**** Dataset

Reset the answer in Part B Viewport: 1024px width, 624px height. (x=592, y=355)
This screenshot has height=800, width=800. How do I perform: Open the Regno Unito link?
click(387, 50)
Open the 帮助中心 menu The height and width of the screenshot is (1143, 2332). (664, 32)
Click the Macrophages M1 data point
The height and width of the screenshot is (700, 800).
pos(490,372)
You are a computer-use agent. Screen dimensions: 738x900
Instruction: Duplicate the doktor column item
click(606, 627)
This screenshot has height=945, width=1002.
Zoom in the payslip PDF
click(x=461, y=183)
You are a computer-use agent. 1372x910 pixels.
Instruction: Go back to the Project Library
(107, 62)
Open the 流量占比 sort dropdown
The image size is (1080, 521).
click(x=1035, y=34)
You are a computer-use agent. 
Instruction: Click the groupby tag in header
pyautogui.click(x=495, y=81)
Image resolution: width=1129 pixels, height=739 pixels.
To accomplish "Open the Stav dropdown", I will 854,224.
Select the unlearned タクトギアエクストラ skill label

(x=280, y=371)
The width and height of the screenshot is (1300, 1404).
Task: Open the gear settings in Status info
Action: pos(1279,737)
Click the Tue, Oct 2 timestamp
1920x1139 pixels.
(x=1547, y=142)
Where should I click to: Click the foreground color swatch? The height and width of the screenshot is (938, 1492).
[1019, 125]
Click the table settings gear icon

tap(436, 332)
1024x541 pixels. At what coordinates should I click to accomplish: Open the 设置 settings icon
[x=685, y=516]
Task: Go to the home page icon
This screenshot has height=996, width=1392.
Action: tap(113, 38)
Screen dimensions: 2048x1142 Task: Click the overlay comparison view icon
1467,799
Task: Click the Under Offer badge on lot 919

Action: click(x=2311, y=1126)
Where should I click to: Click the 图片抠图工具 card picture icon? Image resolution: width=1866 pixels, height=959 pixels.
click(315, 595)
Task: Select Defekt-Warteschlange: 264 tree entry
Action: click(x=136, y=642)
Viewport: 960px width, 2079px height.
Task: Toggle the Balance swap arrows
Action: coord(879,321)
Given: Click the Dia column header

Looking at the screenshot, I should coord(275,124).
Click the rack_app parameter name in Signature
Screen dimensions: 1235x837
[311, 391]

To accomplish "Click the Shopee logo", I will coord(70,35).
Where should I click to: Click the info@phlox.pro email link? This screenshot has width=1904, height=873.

********

Problem requirements: Rewrite everything from the start of the material down through the line containing "I will 854,224.", shifting every coordinate in the answers up by 51 and leaving all other lines as they are.

Worked solution:
Reset the answer in Part B Viewport: 1024px width, 624px height. (x=643, y=406)
This screenshot has height=800, width=800. How do I perform: Open the Regno Unito link?
click(438, 101)
Open the 帮助中心 menu The height and width of the screenshot is (1143, 2332). (715, 83)
Click the Macrophages M1 data point
The height and width of the screenshot is (700, 800).
pos(541,423)
You are a computer-use agent. Screen dimensions: 738x900
Instruction: Duplicate the doktor column item
click(657, 678)
This screenshot has height=945, width=1002.
Zoom in the payslip PDF
click(x=512, y=234)
You are a computer-use agent. 1372x910 pixels.
Instruction: Go back to the Project Library
(158, 113)
Open the 流量占比 sort dropdown
The image size is (1080, 521).
click(x=1086, y=85)
You are a computer-use agent. 
Instruction: Click the groupby tag in header
pyautogui.click(x=546, y=132)
Image resolution: width=1129 pixels, height=739 pixels.
To accomplish "Open the Stav dropdown", I will 905,275.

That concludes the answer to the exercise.